==== INFORMATION GIVEN ====

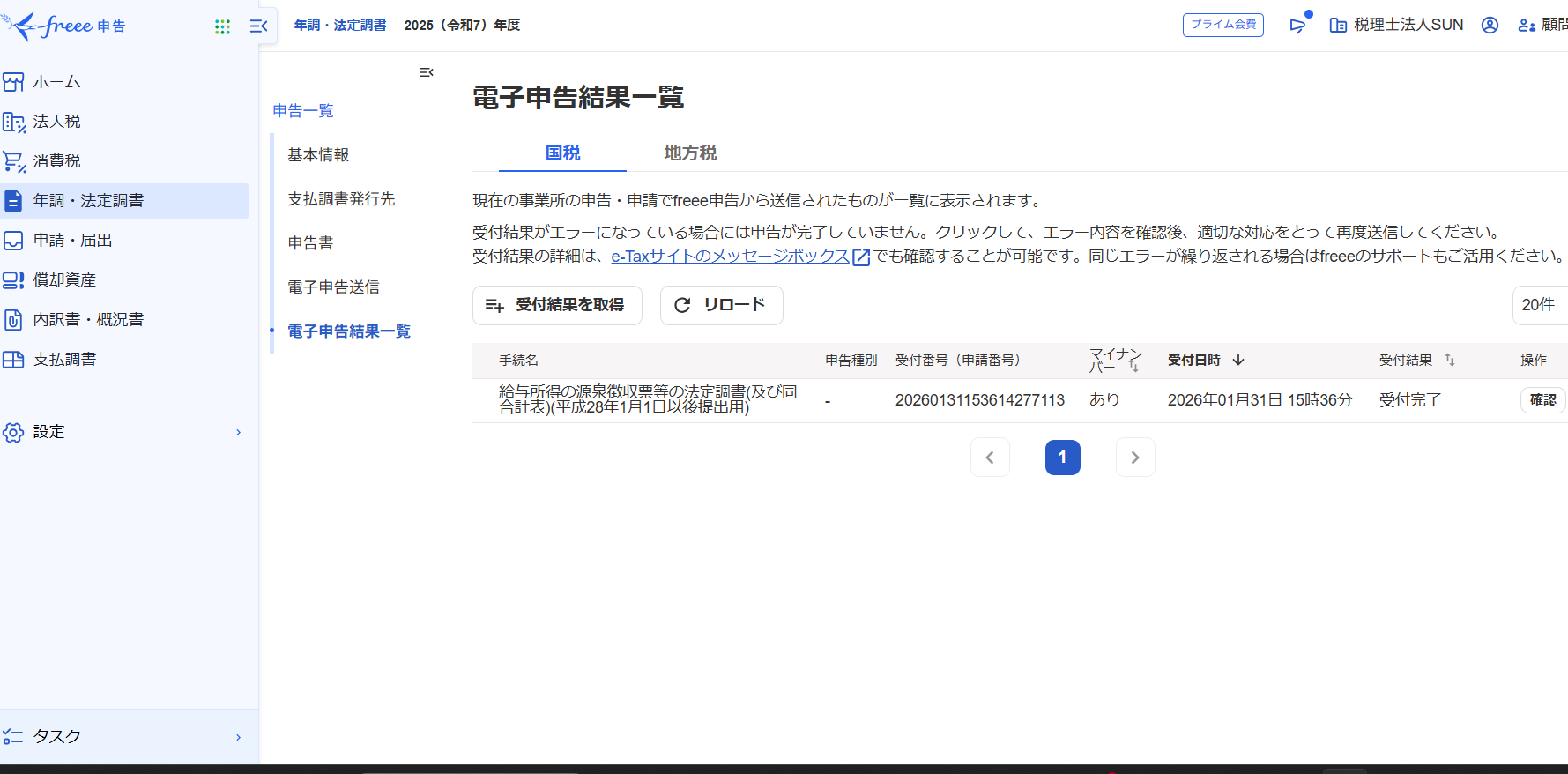The width and height of the screenshot is (1568, 774).
Task: Open the user account profile icon
Action: point(1490,26)
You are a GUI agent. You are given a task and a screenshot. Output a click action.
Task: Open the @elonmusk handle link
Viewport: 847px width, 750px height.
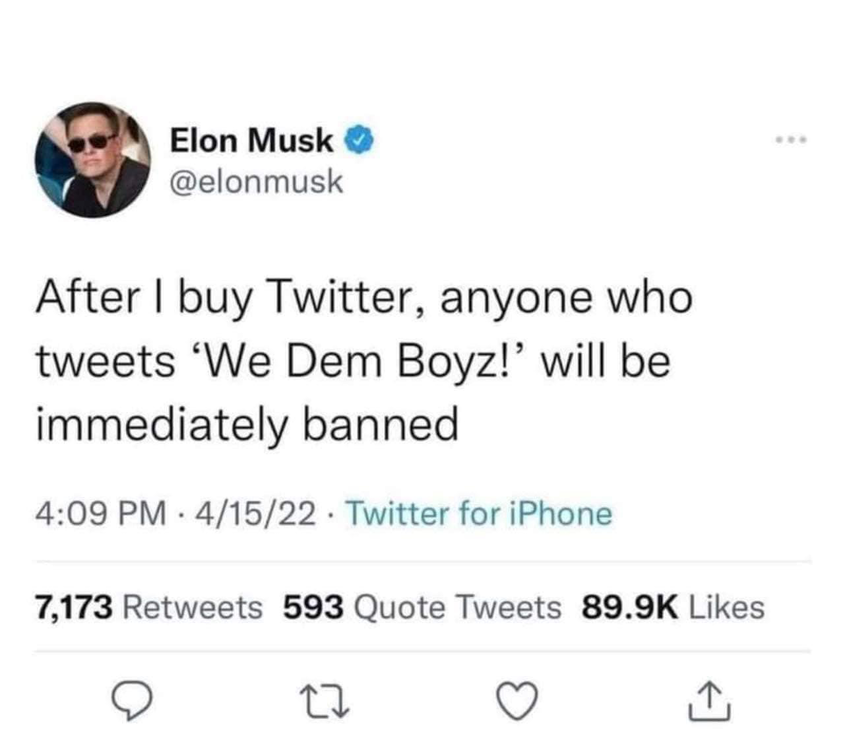[256, 181]
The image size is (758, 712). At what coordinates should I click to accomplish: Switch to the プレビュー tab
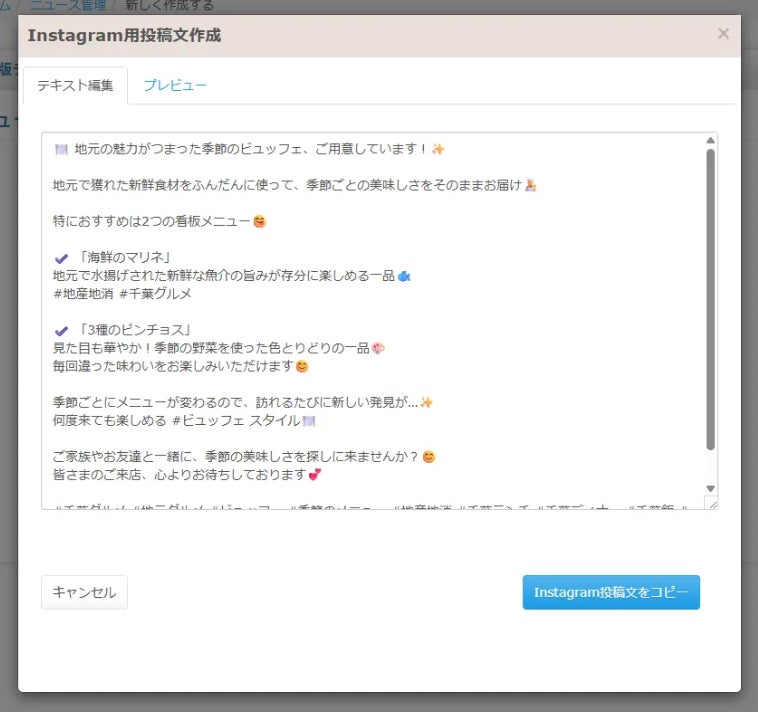175,85
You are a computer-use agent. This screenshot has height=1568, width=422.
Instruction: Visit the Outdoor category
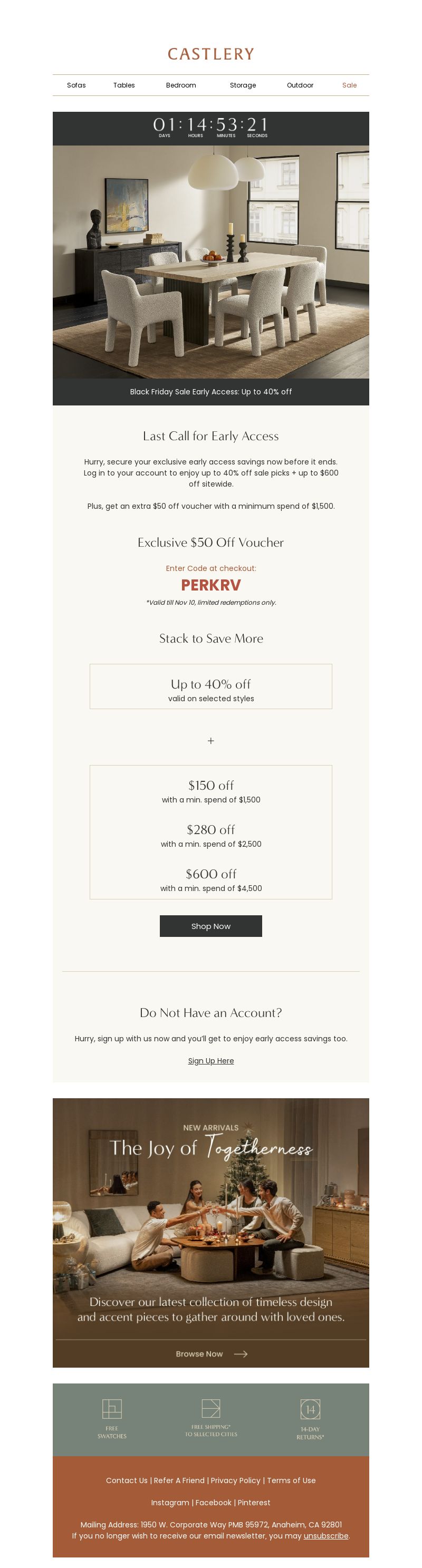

====

PROBLEM TO WORK ON: Format all of the records above as a JSON list of strings, one string for each line, with blank lines omitted. Leave the pictures out of the answer.

WRITTEN ANSWER:
[
  "The width and height of the screenshot is (1568, 774).",
  "Task: Open the user account profile icon",
  "Action: point(1490,26)",
  "You are a GUI agent. You are given a task and a screenshot. Output a click action.",
  "Task: Open the @elonmusk handle link",
  "Viewport: 847px width, 750px height.",
  "[256, 181]",
  "The image size is (758, 712). At what coordinates should I click to accomplish: Switch to the プレビュー tab",
  "175,85",
  "You are a computer-use agent. This screenshot has height=1568, width=422.",
  "Instruction: Visit the Outdoor category"
]